Publié le 03 mars 2009 par Nufroftsuj

L’idée qu’il existe en droit français une hiérarchie des normes de type pyramidal est très rapidement intégrée par les étudiants de nos facultés de droit, sans toutefois que ces derniers n’en maîtrisent réellement les mécanismes, ni n’en mesurent les limites. Rien que de très normal puisque les enseignants eux-mêmes feignent, pour la plupart, d’en garantir la validité tout en n’étant capables que d’en présenter une image grossière et maladroite. C’est, prétendent-ils souvent, qu’il serait inutile d’encombrer les esprits de leurs ouailles.

De sorte qu’au total, la hiérarchie des normes est avant tout un dogme et peut-être même un mystère.
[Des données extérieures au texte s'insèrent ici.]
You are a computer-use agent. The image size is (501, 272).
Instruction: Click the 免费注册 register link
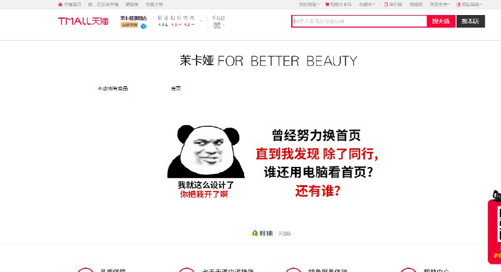pyautogui.click(x=154, y=4)
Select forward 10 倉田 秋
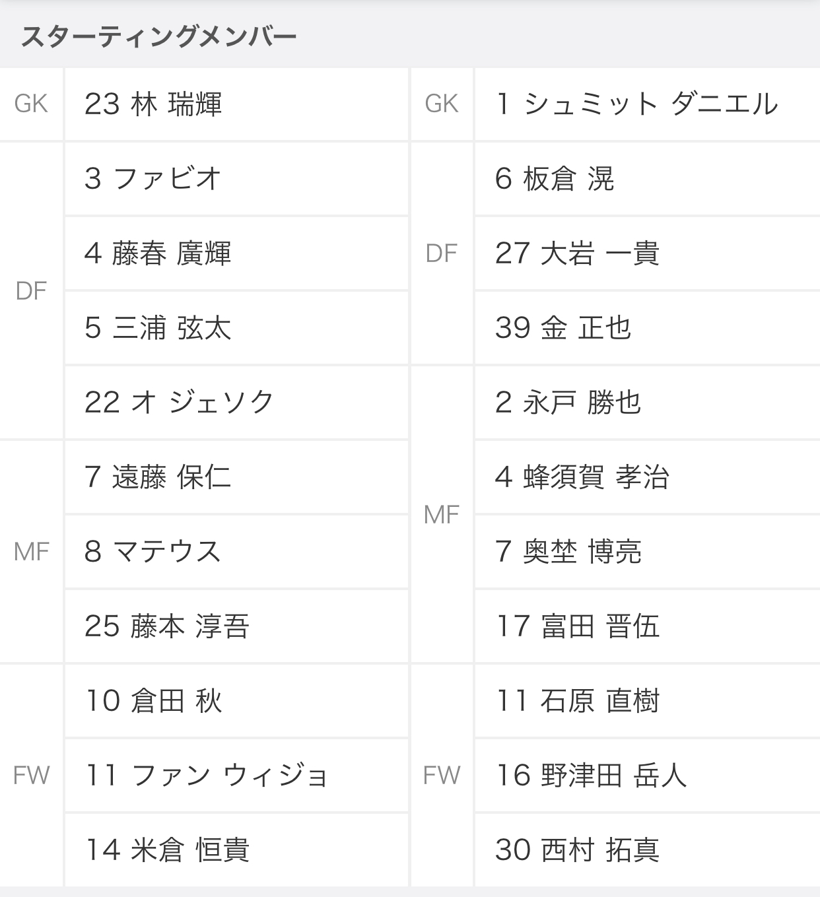This screenshot has height=897, width=820. pos(154,701)
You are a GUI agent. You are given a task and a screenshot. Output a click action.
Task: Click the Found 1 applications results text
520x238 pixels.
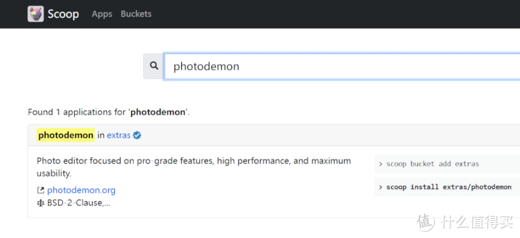(109, 112)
Cette situation n’est pas exceptionnelle et ne me chagrinerait pas trop si l’actualité (plus tout à fait récente, d’ailleurs) de la question ne conduisait à voir se multiplier les sujets de devoir, d’examen et peut-être même de concours la prenant pour objet, pour le plus grand malheur de nos chères têtes blondes.

Exemple de sujet rencontré assez fréquemment ces derniers temps : “La Constitution est-elle encore la norme juridique suprême ?”

Commençons donc par un avertissement à destination de ces dernières : l’idée qu’il existe en droit français une hiérarchie des normes est éminemment problématique !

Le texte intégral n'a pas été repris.